In a bid to resolve this problem, Boswijk, in partnership with George Shaw, have sought crowd funding to bring Belgian artist ROA to Nelson to paint the exterior of the Whitby House building.
"We do not want to stop the erection of these buildings, but we do want them to settle into the community a bit more."
ROA was known for painting birds, animals and beasts that were indigenous to the country that he was in, with his latest work being a skeleton of a Moa adorned with native birds on the side of the Christchurch museum.
"ROA has a week up his sleeve. I thought, why can't we bring him up to Nelson?"
The project will cost $10,000 and they have raised a third of the money, thanks to the donations of "like-minded individuals," he said.
ROA was available to start painting on January 13.
In the event they did not raise the money in time or find alternative means of funding, they would refund the money to all the contributors.
But such an event was unlikely as the chance was such a wonderful opportunity and too good to miss, said Boswijk.
"We will explore other options if necessary to plough on."
The question of importing art has caused debate among Nelsonians, with the Nelson Mail's art editor Judith Ritchie saying those responsible for funding distribution should think about what Nelson has to offer before "falling over ourselves to have a ‘famous' artist scoop the funds bucket for arts in Nelson".
"My Christmas wish would be that all of those in the position to divvy out funding and commissions ask themselves what is more important, name dropping three or four ‘famous' artists, or proudly standing squarely behind our talented, committed artists in this region, by giving them a slice of the cake?"
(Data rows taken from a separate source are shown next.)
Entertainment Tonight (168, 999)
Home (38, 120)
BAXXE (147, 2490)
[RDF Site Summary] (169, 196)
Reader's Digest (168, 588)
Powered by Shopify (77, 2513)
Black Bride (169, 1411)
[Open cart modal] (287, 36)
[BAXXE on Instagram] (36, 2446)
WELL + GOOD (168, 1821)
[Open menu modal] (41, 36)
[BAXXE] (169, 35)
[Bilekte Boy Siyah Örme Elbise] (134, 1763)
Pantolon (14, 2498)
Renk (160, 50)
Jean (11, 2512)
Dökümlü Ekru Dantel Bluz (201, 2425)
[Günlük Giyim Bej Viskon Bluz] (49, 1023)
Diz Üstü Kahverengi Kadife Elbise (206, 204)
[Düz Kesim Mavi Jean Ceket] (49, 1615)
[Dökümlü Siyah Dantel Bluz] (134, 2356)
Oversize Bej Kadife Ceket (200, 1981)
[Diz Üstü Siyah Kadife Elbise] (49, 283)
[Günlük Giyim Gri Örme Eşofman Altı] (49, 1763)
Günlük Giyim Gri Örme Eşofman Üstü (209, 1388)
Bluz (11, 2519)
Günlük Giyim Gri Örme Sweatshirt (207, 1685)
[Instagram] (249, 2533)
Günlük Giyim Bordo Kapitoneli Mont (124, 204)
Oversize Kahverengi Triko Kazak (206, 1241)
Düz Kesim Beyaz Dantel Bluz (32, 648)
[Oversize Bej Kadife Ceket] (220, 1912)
In a letter to the editor last month, arts council director Lloyd Harwood disagreed with Ms Ritchie, saying he wondered what the
Nelson arts scene would be like without input from outside artists.
"The Suter, Nelson Arts Festival, our wonderful music festivals, theatrical productions and writers' events would be quite different beasts.
"So maybe a few pieces of public visual arts from outsiders are not too bad a thing to add to our splendid cultural mix."
Boswijk said while he did not have anything against the promotion of local art, in this circumstance having one of the world's foremost street artists was an opportunity that could not be missed.
"What we should be doing is encouraging people to beautify buildings, local or otherwise.
"I'm hoping this will generate more interest in making the increasingly more prevalent new earthquake safe buildings more palatable in our community."
He could not understand why there was such a debate over the division between local and international artists in Nelson.
"I don't only read local authors or listen to local music. How can we expect anyone to invest in our art internationally if we don't take it on board here?"
It had to be a two-way street, he said.
"We need to learn from outside influences to stay stimulated," he said.